O vice-governador do Banco de Portugal (BdP), Luís Máximo dos Santos, disse esta terça-feira sentir-se “completamente” em condições de ser reconduzido, apesar das críticas à atuação do Fundo de Resolução (FdR) no Novo Banco, da qual faz uma “avaliação positiva”.

“Considero completamente, senão não me sentiria bem comigo mesmo”, afirmou Máximo dos Santos durante uma audição na Comissão de Orçamento e Finanças (COF) da Assembleia da República, em resposta a uma pergunta do deputado do PSD Alexandre Simões sobre se considerava que tinha condições para se manter no cargo face às conclusões da auditoria do Tribunal de Contas (TdC) ao financiamento público do Novo Banco pelo FdR e ao apurado pela comissão de inquérito parlamentar de inquérito às perdas registadas pelo banco.

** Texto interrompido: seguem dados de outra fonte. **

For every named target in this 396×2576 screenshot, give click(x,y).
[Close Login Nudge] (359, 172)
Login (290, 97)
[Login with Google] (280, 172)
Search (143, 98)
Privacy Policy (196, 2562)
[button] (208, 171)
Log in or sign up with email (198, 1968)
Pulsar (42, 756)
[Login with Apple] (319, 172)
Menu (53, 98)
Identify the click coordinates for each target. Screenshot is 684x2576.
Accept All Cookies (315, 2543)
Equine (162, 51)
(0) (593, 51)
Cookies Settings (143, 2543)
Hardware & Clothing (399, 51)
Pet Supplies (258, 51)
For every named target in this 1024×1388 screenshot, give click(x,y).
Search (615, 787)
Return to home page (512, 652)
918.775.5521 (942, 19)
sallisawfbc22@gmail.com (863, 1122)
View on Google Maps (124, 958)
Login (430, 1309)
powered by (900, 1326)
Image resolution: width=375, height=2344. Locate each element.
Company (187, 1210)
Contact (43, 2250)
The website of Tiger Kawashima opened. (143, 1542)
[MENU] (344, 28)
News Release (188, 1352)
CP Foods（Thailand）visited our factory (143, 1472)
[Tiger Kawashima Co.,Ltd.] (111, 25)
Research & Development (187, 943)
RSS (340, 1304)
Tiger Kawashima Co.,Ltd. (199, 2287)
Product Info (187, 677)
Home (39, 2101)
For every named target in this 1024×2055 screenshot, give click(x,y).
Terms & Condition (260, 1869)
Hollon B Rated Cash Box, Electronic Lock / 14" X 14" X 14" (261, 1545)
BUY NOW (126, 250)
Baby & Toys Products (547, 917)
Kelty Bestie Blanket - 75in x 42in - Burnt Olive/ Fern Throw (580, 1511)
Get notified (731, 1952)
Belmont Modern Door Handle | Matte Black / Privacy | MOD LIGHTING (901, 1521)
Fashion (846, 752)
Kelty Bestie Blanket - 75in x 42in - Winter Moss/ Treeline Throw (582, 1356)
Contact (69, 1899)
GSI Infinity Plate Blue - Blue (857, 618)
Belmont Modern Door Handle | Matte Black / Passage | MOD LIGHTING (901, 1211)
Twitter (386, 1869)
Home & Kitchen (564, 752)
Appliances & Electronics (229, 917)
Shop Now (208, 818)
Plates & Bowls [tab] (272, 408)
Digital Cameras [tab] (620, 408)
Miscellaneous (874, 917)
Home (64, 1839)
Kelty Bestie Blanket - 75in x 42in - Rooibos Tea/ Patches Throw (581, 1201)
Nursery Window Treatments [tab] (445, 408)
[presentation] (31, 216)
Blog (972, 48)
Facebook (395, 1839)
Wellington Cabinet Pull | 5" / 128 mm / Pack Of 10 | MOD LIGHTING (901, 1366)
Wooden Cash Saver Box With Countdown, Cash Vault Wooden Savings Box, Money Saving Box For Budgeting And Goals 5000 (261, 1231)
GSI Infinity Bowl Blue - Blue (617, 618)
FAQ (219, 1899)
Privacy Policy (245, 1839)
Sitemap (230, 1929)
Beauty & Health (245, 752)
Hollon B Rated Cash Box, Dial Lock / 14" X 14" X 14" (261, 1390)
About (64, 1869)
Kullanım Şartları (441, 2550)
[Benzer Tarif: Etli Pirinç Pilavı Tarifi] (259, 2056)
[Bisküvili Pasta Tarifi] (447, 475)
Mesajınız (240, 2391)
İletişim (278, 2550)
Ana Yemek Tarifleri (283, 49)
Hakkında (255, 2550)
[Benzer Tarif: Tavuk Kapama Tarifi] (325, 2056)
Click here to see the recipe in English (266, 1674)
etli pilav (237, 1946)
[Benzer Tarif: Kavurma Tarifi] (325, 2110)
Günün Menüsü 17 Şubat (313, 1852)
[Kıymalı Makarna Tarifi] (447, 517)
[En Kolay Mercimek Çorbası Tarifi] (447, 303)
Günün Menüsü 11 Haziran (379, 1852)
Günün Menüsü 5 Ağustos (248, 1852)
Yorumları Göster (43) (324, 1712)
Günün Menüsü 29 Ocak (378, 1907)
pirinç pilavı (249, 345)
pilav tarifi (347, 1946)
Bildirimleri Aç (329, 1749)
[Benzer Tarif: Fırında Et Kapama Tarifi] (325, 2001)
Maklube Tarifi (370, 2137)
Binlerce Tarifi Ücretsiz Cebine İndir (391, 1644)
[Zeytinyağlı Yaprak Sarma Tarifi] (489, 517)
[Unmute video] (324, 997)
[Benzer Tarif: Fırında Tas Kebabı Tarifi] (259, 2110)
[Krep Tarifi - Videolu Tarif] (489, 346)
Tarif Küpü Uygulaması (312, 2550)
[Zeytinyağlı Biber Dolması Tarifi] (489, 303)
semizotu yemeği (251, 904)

Em consciência, faço uma avaliação positiva do trabalho do Fundo de Resolução”, sustentou o vice-governador, que foi indicado pelo BdP para a gestão do dossiê do Novo Banco, considerando que “isso é passível de ser demonstrado, de forma clara, do ponto de vista técnico, e que, em parte, isso está feito com a desmontagem crítica que tanto o Banco de Portugal, como o Fundo de Resolução fizeram relativamente a alguns pressupostos e a alguns enviesamentos que o trabalho do Tribunal de Contas revelou”.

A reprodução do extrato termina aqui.